If the fundamentals still paint a pretty picture, then the stock price decline is most likely temporary.
Step #3: Ask Yourself If The Stock Is Still An Attractive Purchase
After viewing the fundamentals, pretend that you don’t own the stock.
Then ask yourself: “If I was looking for good stocks to buy today, is this stock something I would buy?”
If the answer is YES, then buy more of that stock! You are actually buying something with a huge discount from fair value.
Step #4: If the stock no longer has good fundamentals, then that’s the time to consider selling it
Hopefully, you have diversified your portfolio so that the loss will not impact you too much.
Let go of it and then move on.
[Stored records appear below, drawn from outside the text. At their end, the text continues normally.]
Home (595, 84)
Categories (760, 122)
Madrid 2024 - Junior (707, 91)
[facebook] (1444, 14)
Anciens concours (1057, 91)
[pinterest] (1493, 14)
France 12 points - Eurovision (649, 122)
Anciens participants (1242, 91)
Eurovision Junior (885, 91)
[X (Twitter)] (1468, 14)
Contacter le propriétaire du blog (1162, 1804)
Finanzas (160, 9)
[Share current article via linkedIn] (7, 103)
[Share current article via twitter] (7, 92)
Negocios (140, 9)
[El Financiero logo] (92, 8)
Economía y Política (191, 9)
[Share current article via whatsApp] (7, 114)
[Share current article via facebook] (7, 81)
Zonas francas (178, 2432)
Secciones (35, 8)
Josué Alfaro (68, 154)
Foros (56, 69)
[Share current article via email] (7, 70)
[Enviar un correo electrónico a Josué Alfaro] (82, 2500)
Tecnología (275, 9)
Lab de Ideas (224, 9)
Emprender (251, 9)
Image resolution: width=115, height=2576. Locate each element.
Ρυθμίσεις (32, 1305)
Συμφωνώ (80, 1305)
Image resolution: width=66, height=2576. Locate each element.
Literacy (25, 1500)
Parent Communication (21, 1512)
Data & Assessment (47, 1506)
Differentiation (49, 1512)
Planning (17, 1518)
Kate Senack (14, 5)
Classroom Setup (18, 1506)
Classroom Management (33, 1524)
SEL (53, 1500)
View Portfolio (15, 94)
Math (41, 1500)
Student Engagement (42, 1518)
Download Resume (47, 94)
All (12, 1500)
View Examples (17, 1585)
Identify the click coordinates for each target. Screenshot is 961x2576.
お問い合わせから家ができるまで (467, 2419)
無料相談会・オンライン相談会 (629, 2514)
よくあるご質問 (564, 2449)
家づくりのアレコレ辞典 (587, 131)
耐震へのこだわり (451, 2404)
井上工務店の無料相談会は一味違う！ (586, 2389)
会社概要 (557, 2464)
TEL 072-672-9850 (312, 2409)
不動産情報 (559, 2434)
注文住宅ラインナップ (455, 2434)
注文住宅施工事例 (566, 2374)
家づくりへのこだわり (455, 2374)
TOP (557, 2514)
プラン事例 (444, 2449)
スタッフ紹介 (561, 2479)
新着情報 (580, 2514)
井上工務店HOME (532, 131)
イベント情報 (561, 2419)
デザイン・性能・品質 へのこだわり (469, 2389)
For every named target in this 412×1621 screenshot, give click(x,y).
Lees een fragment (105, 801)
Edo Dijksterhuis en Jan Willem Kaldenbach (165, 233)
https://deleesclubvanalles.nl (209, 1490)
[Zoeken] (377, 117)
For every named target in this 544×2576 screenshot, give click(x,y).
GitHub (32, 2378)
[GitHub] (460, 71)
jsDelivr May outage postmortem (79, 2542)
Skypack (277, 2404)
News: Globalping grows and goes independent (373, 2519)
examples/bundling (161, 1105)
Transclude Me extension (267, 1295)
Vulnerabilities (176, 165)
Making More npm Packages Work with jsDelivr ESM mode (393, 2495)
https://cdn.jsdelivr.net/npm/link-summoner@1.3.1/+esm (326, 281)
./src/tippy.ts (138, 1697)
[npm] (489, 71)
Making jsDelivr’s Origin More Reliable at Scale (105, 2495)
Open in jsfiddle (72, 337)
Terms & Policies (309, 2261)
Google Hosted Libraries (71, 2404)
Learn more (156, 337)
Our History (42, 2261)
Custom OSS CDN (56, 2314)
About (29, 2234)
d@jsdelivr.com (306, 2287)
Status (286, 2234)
Losing money in individual stocks is part of investing.
You will not be 100% right all the time.
Our goal is to be correct more times that we are wrong.
You will be wrong in many instances. But by filtering your stocks carefully and diversifying, you will stand the chance of being RIGHT more times than you are wrong.
And that’s the kind of mindset that will help you make more money in investing.
Have A Great Day! Hope You Enjoyed Today’s Pinoy Power Investing Insider blog post.